Professor Frank Niklaus, an esteemed member of the KTH faculty, highlighted the significance of their innovative approach.
This new method effectively overcomes the challenges faced by previous 3D printing endeavors, particularly the complex thermal treatment required when fabricating crucial silica glass components.
As such, it can be “used for customized lenses for medical machinery that perform minimally invasive surgery, micro-robots that navigate extreme environments, or filters and couplers for fiber optic networks, to name a few applications.”
Furthermore, the researchers showcased the technique’s versatility by successfully printing intricate devices directly onto the slender tips of optical fibers, which are as delicate as strands of human hair.
“The backbone of the internet is based on optical fibers made of glass.
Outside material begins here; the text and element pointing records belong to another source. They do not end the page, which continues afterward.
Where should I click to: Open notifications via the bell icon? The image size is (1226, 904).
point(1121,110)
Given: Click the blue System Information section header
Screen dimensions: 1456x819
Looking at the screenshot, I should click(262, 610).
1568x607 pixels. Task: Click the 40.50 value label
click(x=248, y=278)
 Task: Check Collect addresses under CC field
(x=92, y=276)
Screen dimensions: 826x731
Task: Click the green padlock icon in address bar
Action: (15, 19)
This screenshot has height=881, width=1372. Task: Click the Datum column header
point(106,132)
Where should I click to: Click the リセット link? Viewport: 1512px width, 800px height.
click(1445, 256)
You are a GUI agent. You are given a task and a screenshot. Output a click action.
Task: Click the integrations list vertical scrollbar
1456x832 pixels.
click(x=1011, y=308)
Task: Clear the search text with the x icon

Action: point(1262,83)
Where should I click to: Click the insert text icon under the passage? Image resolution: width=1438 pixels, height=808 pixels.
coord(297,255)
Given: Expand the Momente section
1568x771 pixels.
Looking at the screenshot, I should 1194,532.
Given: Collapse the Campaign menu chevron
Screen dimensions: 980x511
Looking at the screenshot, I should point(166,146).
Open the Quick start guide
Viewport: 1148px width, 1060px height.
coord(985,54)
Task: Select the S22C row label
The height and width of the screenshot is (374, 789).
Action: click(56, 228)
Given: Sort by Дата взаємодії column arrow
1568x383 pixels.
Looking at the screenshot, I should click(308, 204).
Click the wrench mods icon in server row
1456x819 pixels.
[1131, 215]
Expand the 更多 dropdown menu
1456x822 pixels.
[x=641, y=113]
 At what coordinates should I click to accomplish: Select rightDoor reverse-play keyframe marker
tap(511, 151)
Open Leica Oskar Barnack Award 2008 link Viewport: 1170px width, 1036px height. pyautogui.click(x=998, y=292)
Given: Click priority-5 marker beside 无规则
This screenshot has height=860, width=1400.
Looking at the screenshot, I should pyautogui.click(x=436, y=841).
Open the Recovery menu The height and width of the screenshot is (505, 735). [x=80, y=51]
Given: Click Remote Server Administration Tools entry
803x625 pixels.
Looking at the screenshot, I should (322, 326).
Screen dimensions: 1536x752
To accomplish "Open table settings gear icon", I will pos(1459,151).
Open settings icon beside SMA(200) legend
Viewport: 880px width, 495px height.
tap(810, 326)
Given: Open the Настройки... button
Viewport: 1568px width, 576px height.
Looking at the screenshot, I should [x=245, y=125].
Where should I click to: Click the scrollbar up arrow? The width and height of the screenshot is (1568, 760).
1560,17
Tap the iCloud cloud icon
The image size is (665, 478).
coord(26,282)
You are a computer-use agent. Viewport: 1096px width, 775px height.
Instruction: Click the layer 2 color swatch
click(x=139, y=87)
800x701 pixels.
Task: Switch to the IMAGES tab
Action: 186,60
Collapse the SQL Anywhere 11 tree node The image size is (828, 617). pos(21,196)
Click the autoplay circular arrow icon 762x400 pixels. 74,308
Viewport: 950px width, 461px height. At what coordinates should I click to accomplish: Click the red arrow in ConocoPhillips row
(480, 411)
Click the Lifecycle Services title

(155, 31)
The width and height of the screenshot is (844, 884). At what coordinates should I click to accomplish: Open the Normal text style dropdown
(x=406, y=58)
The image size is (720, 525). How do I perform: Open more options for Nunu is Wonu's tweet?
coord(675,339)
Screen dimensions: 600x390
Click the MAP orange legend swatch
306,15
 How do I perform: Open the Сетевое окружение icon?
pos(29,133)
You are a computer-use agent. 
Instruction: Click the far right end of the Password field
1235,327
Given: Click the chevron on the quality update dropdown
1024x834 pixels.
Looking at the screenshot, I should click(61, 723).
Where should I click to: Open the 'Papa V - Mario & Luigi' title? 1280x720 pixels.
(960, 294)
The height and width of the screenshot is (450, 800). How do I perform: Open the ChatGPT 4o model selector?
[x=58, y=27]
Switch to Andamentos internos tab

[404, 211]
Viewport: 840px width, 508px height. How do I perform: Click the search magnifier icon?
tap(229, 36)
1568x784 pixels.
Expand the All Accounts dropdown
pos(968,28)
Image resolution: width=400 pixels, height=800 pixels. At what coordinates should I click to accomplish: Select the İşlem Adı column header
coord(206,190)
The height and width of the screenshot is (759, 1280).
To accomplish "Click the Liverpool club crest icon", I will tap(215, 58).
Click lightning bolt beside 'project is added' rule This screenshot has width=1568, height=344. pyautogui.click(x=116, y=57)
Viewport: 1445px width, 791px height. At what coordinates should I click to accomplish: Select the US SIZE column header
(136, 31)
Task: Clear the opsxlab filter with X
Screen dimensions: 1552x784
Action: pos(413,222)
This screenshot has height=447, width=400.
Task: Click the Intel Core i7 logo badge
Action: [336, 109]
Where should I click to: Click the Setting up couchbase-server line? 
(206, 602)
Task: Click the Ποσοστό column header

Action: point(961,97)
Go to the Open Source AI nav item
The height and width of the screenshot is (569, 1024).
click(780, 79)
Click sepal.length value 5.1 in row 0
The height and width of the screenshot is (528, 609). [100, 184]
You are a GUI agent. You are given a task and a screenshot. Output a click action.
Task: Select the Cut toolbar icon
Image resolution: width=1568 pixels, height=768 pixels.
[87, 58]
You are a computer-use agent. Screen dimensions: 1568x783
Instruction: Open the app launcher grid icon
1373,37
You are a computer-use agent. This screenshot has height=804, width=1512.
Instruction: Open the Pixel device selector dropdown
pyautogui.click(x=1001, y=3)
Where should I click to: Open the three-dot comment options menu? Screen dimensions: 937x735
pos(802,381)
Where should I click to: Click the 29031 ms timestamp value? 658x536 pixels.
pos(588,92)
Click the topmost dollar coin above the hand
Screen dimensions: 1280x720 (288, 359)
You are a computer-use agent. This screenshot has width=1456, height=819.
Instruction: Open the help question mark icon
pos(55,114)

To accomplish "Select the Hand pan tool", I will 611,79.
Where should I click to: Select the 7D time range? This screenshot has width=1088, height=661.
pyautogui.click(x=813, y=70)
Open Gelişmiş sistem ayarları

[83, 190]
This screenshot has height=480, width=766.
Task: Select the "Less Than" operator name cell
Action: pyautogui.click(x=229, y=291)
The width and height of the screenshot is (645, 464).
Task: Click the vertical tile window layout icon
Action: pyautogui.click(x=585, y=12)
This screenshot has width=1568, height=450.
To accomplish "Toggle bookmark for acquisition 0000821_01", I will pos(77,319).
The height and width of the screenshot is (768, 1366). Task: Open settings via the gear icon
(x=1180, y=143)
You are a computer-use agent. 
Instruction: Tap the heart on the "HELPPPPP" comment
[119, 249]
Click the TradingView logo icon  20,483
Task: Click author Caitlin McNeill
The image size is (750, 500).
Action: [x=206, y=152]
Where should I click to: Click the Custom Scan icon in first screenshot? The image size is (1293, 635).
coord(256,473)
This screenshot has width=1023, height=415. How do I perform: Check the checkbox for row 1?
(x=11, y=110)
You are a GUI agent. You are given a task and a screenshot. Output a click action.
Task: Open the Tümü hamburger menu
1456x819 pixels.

In those systems, all kinds of filters and couplers are needed that can now be 3D printed by our technique,” said co-author Kristinn Gylfason, an associate professor of Micro- and Nanosystems at KTH. “This opens many new possibilities.”
What’s more, this cutting-edge method eliminates the need for excessive energy consumption typically associated with 3D printing silica glass. Traditionally, the materials involved would need to be heated to extremely high temperatures for prolonged periods.
Po-Han Huang, the study’s lead author and a doctoral student at KTH, emphasized this significant advantage.
“The advantage of our method is there’s no need for thermal treatment, and the glass can withstand extreme heat in applications.”
By employing readily available commercial materials, the team has achieved a revolutionary breakthrough in the production of silica glass. Additionally, the elimination of thermal treatment opens up widespread opportunities for this technique across various applications and scenarios.
“The concerns when integrating 3D printing methods are usually different for different applications. Even though optimization of our method is still required for different applications, we believe our method presents an important and necessary breakthrough for 3D glass printing to be used in practical scenarios,” he said.
The only question remains whether the wine glass is the world’s smallest. According to the researchers, it is.
“Definitely nobody has 3D printed a wine glass that consists of glass as-printed,” Niklaus concluded in the statement.